Ah, alright. Will try to do that.

>> >> +/*
>> >> * lazy_tid_reaped() -- is a particular tid deletable?
>> >> *
>> >> * This has the right signature to be an IndexBulkDeleteCallback.
>> >> *
>> >> - * Assumes dead_tuples array is in sorted order.
>> >> + * Assumes the dead_tuples multiarray is in sorted order, both
>> >> + * the segment list and each segment itself, and that all segments'
>> >> + * last_dead_tuple fields up to date
>> >> */
>> >> static bool
>> >> lazy_tid_reaped(ItemPointer itemptr, void *state)
>> >
>> > Have you done performance evaluation about potential performance
>> > regressions in big indexes here?
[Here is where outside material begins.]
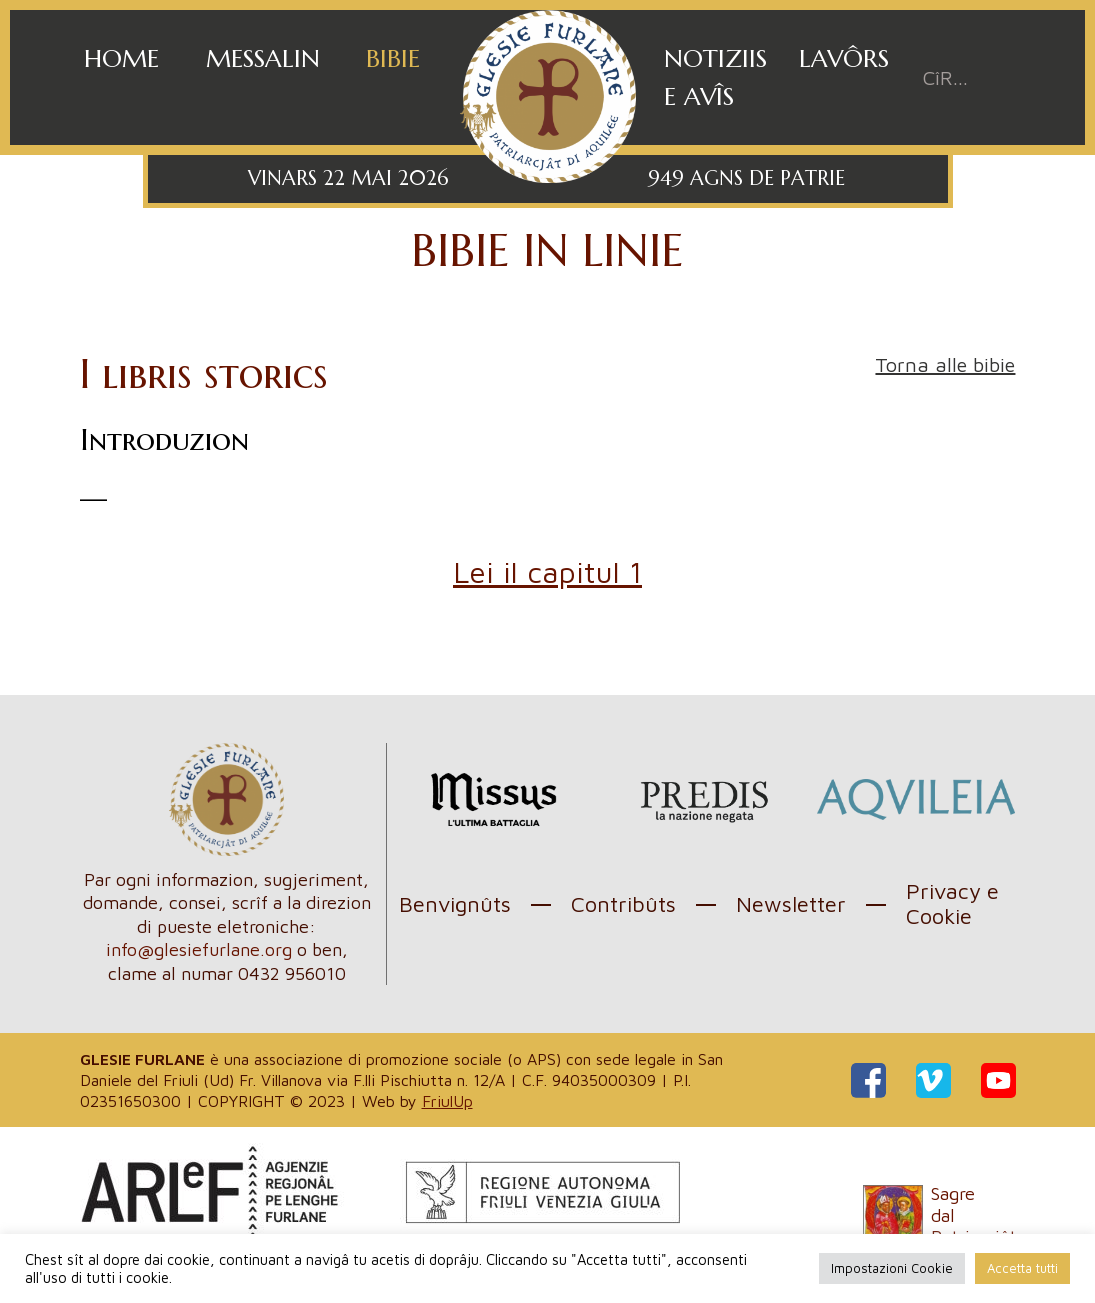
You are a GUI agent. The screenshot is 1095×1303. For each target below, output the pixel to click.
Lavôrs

IIRC this can be quite frequently
>> > called?
>>
>> Yes, the benchmarks are upthread. The earlier runs were run on my
>> laptop and made little sense, so I'd ignore them as inaccurate. The
>> latest run[1] with a pgbench scale of 4000 gave an improvement in CPU
>> time (ie: faster) of about 20%. Anastasia did another one[2] and saw
>> improvements as well, roughly 30%, though it's not measuring CPU time
>> but rather elapsed time.
>
> I'd be more concerned about cases that'd already fit into memory, not ones
> where we avoid doing another scan - and I think you mostly measured that?
>
> - Andres

Well, scale 400 is pretty much as big as you can get with the old 1GB
limit, and also suffered no significant regression. Although, true, id
didn't significantly improve either.